Kommentar von H.-J. Bidmon

Diese Arbeit liefert eigentlich ein schönes Beispiel dafür, dass es in der Evolution von Tieren und in diesem Fall von Schildkröten durchaus immer wieder zu Aufspaltungen und Wiedervereinigungen gekommen ist und zwar mehrfach – ein Umstand, den man sich auch leicht vorstellen kann. Denn auch wenn erfolgreich verlaufende Verdriftungsereignisse übers Meer hin zu besiedelbaren Inseln oder Festlandsregionen selten sein dürften, so wäre es wohl töricht anzunehmen, dass dies für jede Insel oder Region in der Erdgeschichte nur einmal vorgekommen sei. Nein, wie die Autoren hier belegen, gab es zahlreiche solcher Ereignisse, und sie führten dazu, dass es immer wieder auch zu Hybridisierungsereignissen (Introgessionen) gekommen ist und sich trotzdem Arten entwickelt haben, die wir heute als solche betrachten. Im Grunde genommen ein ähnliches Bild wie es auch schon bei Hoffmann & Sgro (2011) für die Darwinfinken diskutiert wird. Dieses Beispiel zeigt uns auch, wie die Natur arbeitet und dass es den Begriff Arterhaltung im wörtlich genommenen Sinne nie gegeben hat und auch nicht geben wird, da Leben zwangsläufig, wenn es Bestand haben will, sich eher durch fortschreitende Anpassung und Veränderung beschreiben lässt. Einen Status Quo gibt es wirklich nur als Erhaltungsmaßnahme in Alkohol oder Formalin im Museum. Siehe auch Kommentare zu Fritz et al. (2011) und Friedberg & Myers (2012).

Literatur

Freedberg, S. & E. M. Myers (2012): Cytonuclear equilibrium following interspecific introgression in a turtle lacking sex chromosomes. – Biological Journal of the Linnean Society 106(2): 405-417 oder Abstract-Archiv.

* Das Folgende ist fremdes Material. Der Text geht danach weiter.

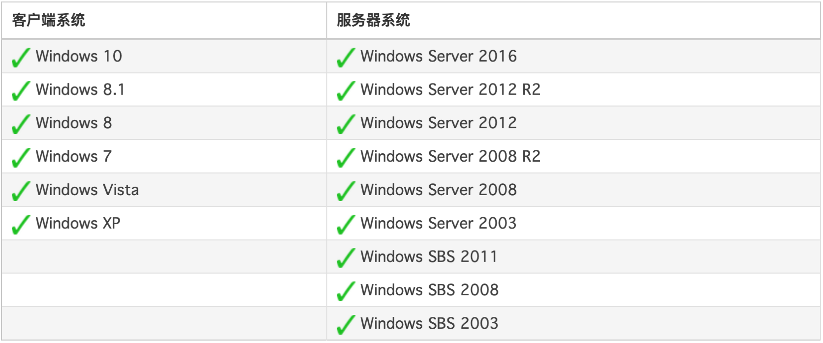This screenshot has width=823, height=343.
Task: Click the checkmark next to Windows XP
Action: coord(21,225)
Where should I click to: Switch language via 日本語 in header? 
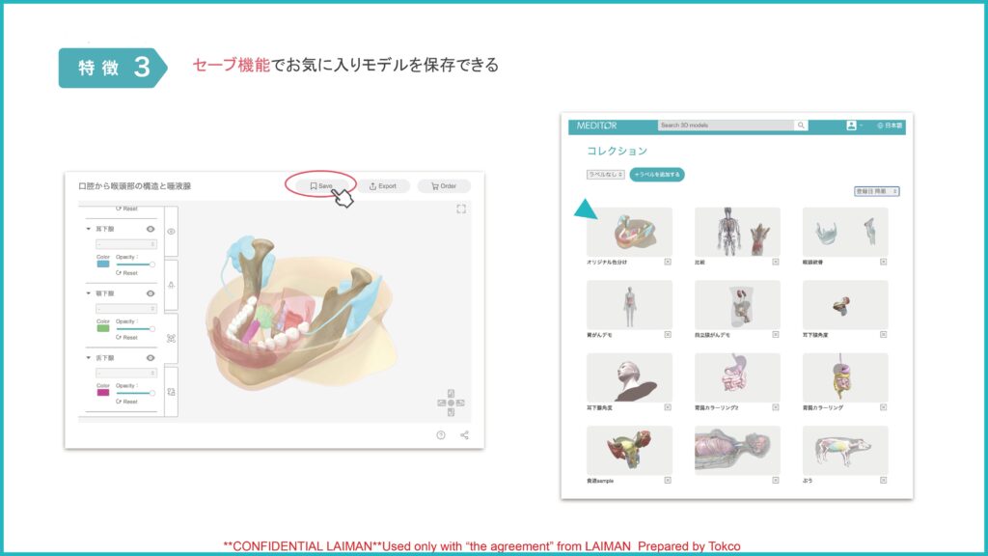point(890,125)
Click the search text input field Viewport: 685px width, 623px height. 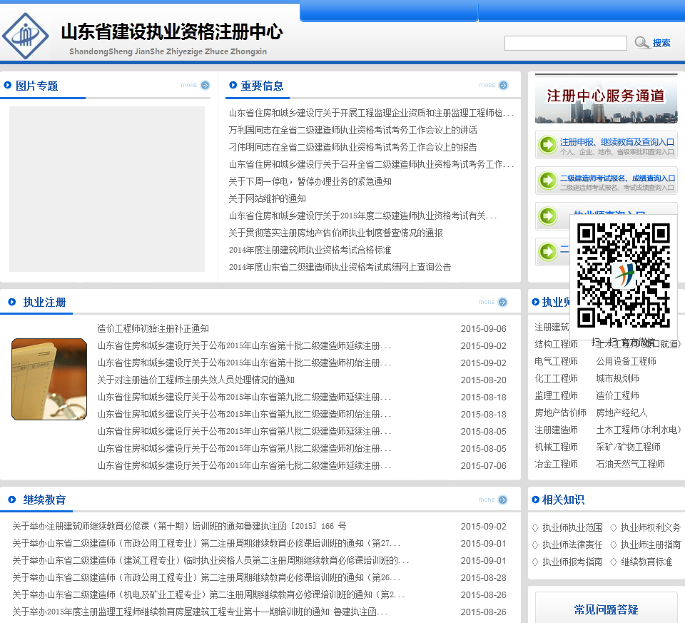coord(565,44)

Fritz, U., C. Schmidt & C. H. Ernst (2011): Competing generic concepts for Blanding’s, Pacific and European pond turtles (Emydoidea, Actinemys and Emys) – Which is best? – Zootaxa 2791(1): 41-53 oder Abstract-Archiv.

Hoffmann, A. A. & C. M. Sgro (2011): Climate change and evolutionary Adaptation. – Nature 470(7335): 479-485.